At Social Finance, we’ve seen that the introduction of external impact investment, alongside a focus on outcomes, is critical to ensuring operations can be adapted in a flexible way. Private investors generally expect that programmes need to be continuously adjusted based on learnings about what works and what doesn’t. Accordingly, investors often give a DIB Manager the latitude to make necessary changes quickly and efficiently. Bespoke data collection tools may be necessary, but they should always be designed to enable adaptive performance management and independent verification of outputs and outcomes.
Broadening the range of delivery partners
Because upfront financing is provided by investors rather than delivery bodies, DIBs allow smaller or community-based organisations, who are often more attuned to the local context, to deliver big projects without having to take on working capital risk. DFID’s recently commissioned report on PBF cites pre-financing, or the funding delivery organisations need to operate before being paid for results, as a key challenge to PBF which means that “organisations with large unrestricted reserves” or “private companies with financial track record” are more likely to bid for PBF programmes, whereas “small organisations” and “those from the charitable sector” are likely to be left out.

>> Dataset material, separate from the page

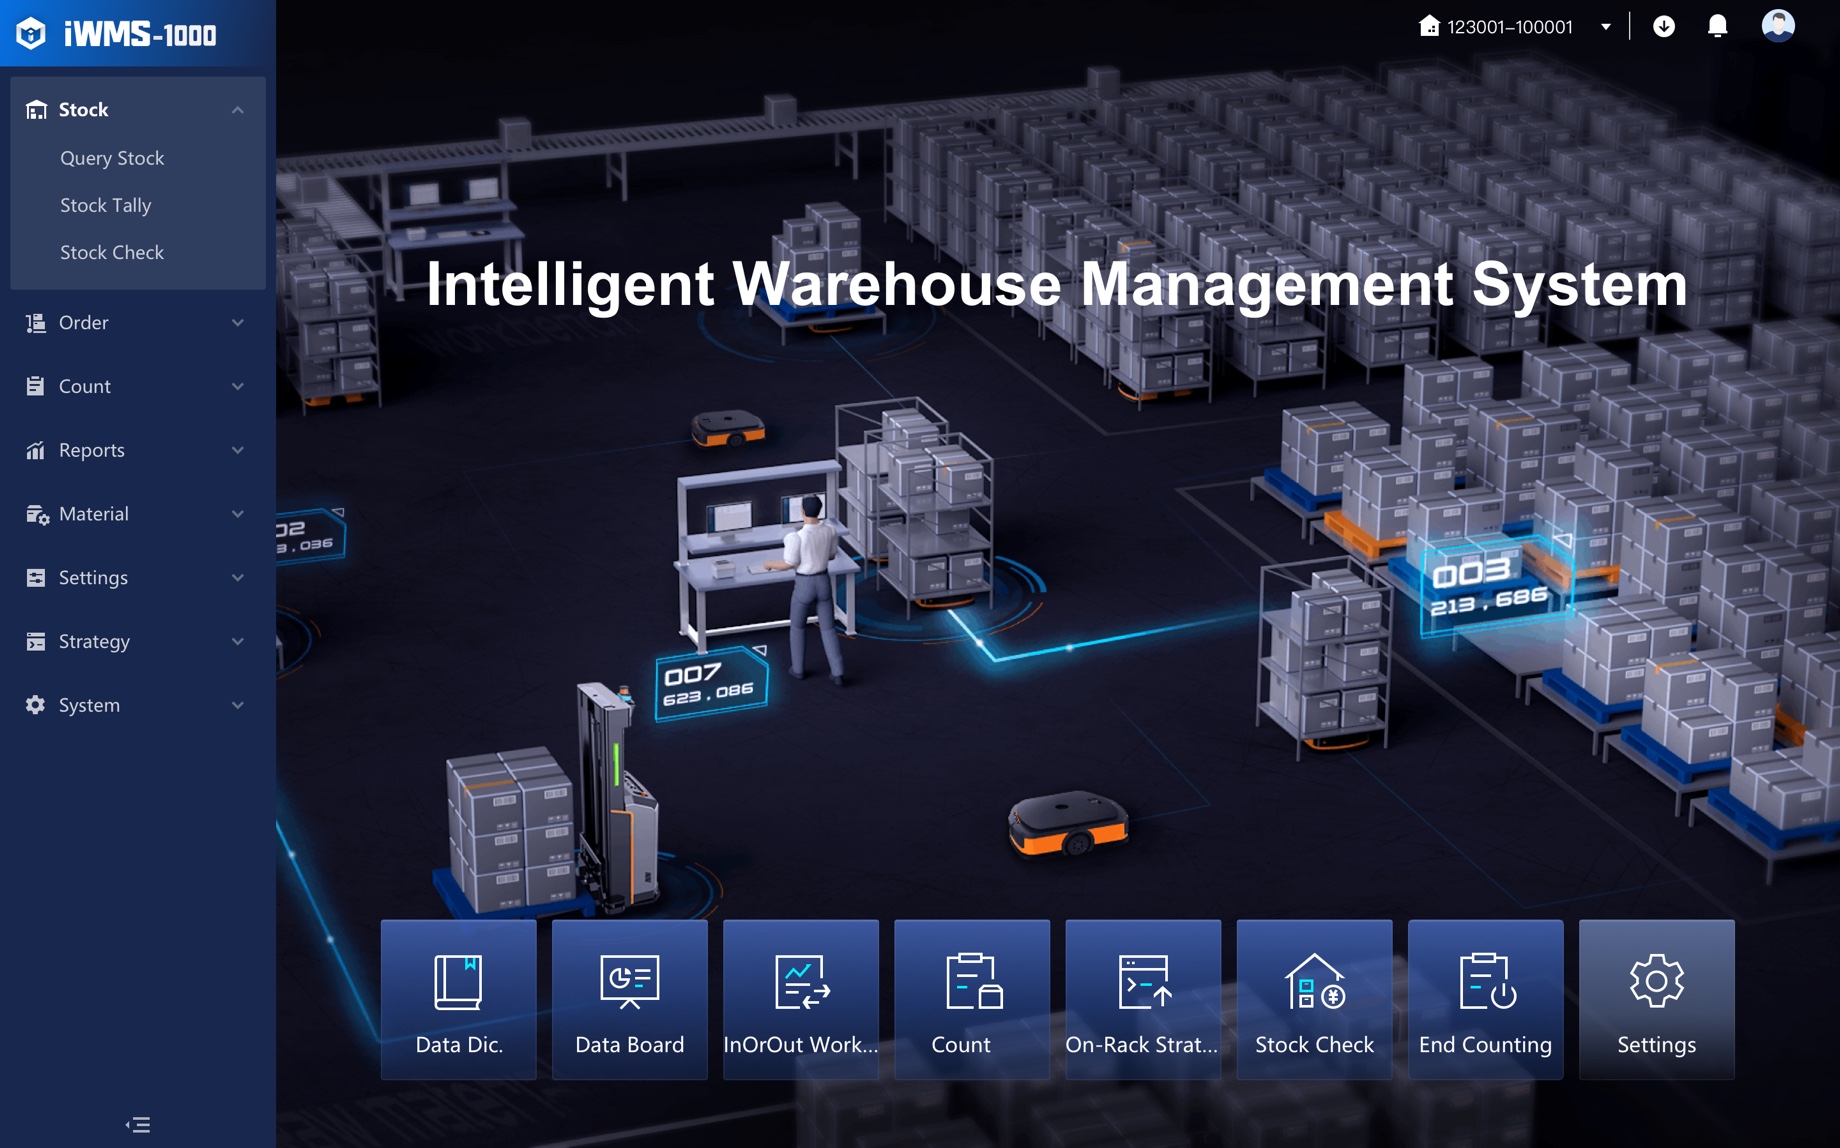This screenshot has width=1840, height=1148.
Task: Open notifications via the bell icon
Action: pos(1718,26)
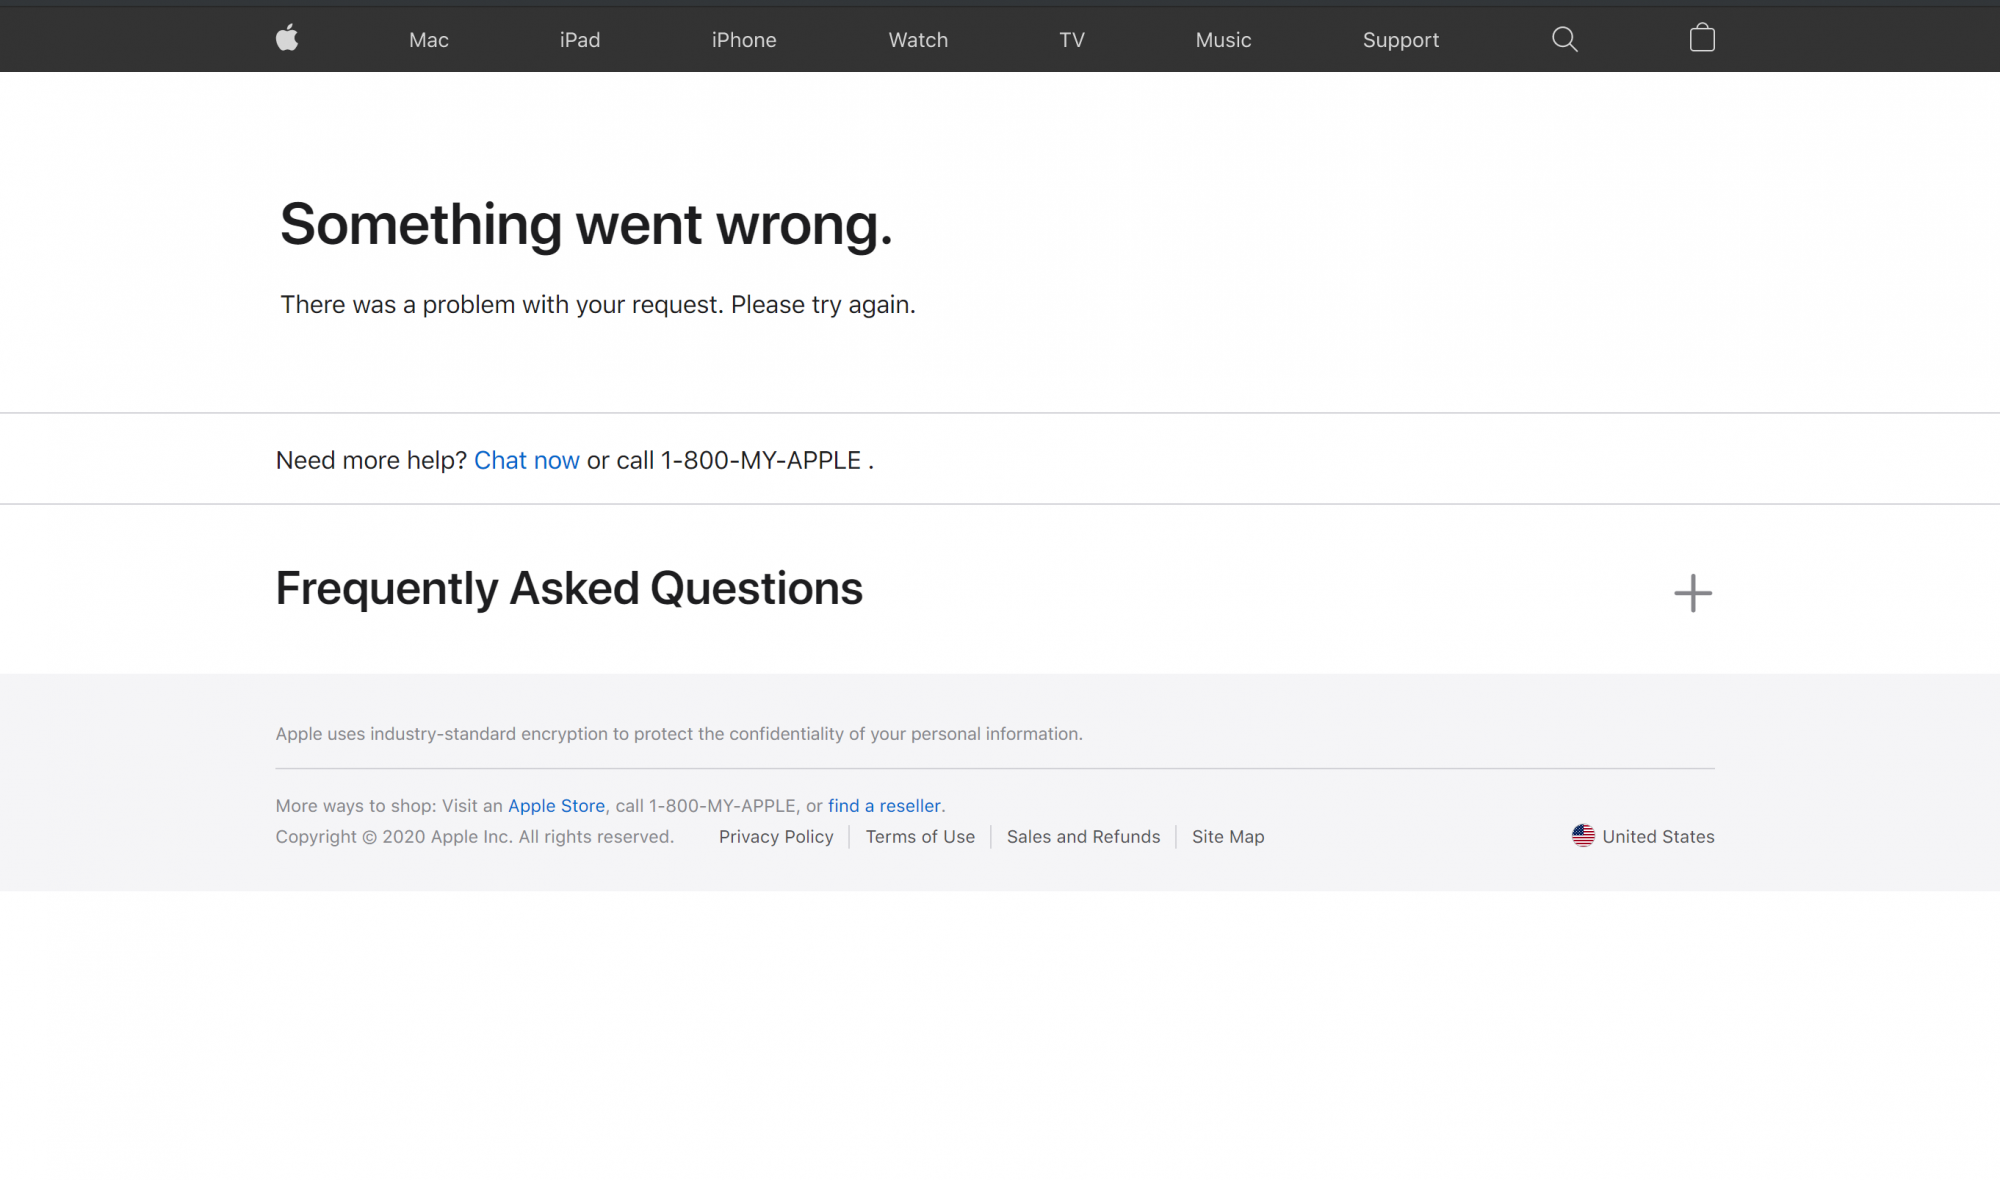Go to the Support section

click(1400, 40)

In addition, because investors are putting in the upfront financing, the financial incentives in a DIB are targeted towards them (in the form of a potential return on investment), not at delivery organisations. This means that DIBs can also help to reduce perverse incentives that might unintentionally be created when cash-strapped delivery organisations are paid back only upon success.
Focusing on priorities
DIBs will only be successful in as much as they address real country priorities and involve national and regional actors in the design and development process. As much as possible, we encourage country governments to be involved as outcomes funders to increase their ownership of the programmes. In the Cameroon Newborn DIB we have been designing with our partners at MaRS Centre for Impact Investing and Grand Challenges Canada, the Government of Cameroon (drawing upon the World Bank-managed Global Financing Facility), has committed to pay for key health and nutrition outcomes for low birth weight and pre-term infants alongside Nutrition International and Grand Challenges Canada.
DIBs tend to have a multitude of partners, and identifying and aligning operational models to address different priorities can take time, but bringing different types of stakeholders together and guiding them through the DIB design process is a key component of what we at Social Finance do. As Dominique Carrie writes, in reference to our work designing the Cameroon Newborn DIB, “it’s all about bringing people together”.
Enabling sustainable change
What about providing for long-term change and systemic reforms? Sustainability is a key focus of DIBs, and should be for any development programme. Capacity building of implementing partners and other key stakeholders is critical, and a main function of the DIB Manager. There are often other ways to build sustainability into DIBs. In the Cameroon Newborn DIB, for example, we are working to scale an evidence-based neonatal intervention — Kangaroo Mother Care (KMC) — to low birth weight and pre-term infants in public hospitals. We are in discussions with the Cameroon Ministry of Public Health to provide the base salary for KMC staff in the hospitals we are working in, to ensure buy-in from the beginning and make it as financially sustainable as possible after the DIB.
In conclusion, a DIB is surely not the right solution for every issue, but it can provide for tailored, innovative solutions to meet pressing needs and can add to the important debate about what makes an effective, sustainable programme.